Because the mod priority in this craft is clear and unequivocal: chaos res >> movement speed >> life. It's easy to bench craft high +life on boots if that mod is missed. The lack of landing 35% movement speed is a bit of a downer, and it's not ideal of course, but it can be reasonably fixed by bench crafting a movement speed/onslaught mod, and the boots will still sell for a tidy profit (as shown by one of my sale screenshots above). So the prefix mods are actually the lower priority in a sense, even though you want to get two of them in the best possible case. In the end, it's the lack of chaos res that can't be replaced with a bench craft. So that's why I settled on using a whopping 32 corpses of "inc% chance of chaos res", and accepted whatever RNG decided between getting 1P2S or 2P1S splits. That many chaos coffins is admittedly a large amount to have to gather, but it should give slightly more than 9 in 10 boots that land the much sought-after chaos resistance (I ran a few simulations in craftofexile around this), which from my experience is crucial in getting the expected profit out of this craft.

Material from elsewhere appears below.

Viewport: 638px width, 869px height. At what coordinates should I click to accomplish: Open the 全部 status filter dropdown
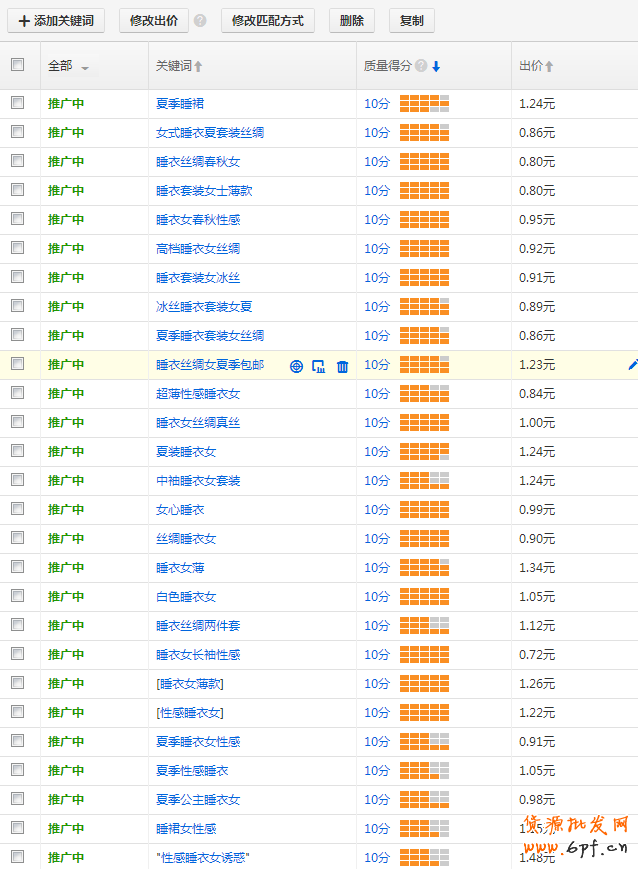click(x=85, y=68)
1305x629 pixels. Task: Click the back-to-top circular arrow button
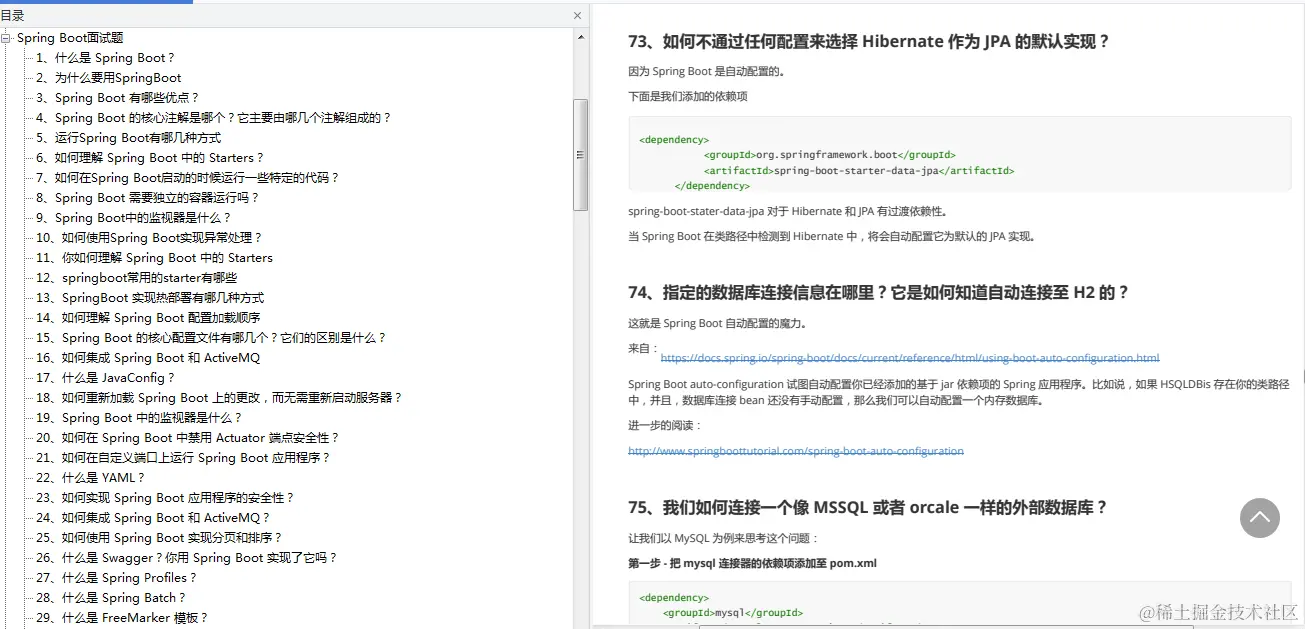pyautogui.click(x=1259, y=518)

When pricing items to sell, I chose to be very aggressive to try for quick sales. I started out at exactly what I thought the boots might be worth, and kept lowering the price every half hour or so while going back and forth from mapping. If someone whispered a reasonable offer to me that was below my set price, I just accepted it and didn't even bother haggling. So don't take the screenshots I shared as the absolute value for each item; I suspect a few of them could probably sell for a bit more if I had tried to wait or barter a bit.
Finally, an important lesson I learned in my crafting attempts is that the "Reroll explicit modifiers 6 times" corpse does not affect fractured modifiers. Unfortunately I wasted a few of those coffins – and the opportunity cost of using that grave slot for adding more chaos res weighting – on my first couple of attempts, until I realized they were doing nothing based on the low fractured mod rolls I would sometimes get. I later confirmed that fracturing happens before rerolling, from reading a few forum posts that explained the functioning of the mechanic. At least I know I won't make that mistake ever again.
That's everything I can think of to mention. Thanks for reading all the way to the end!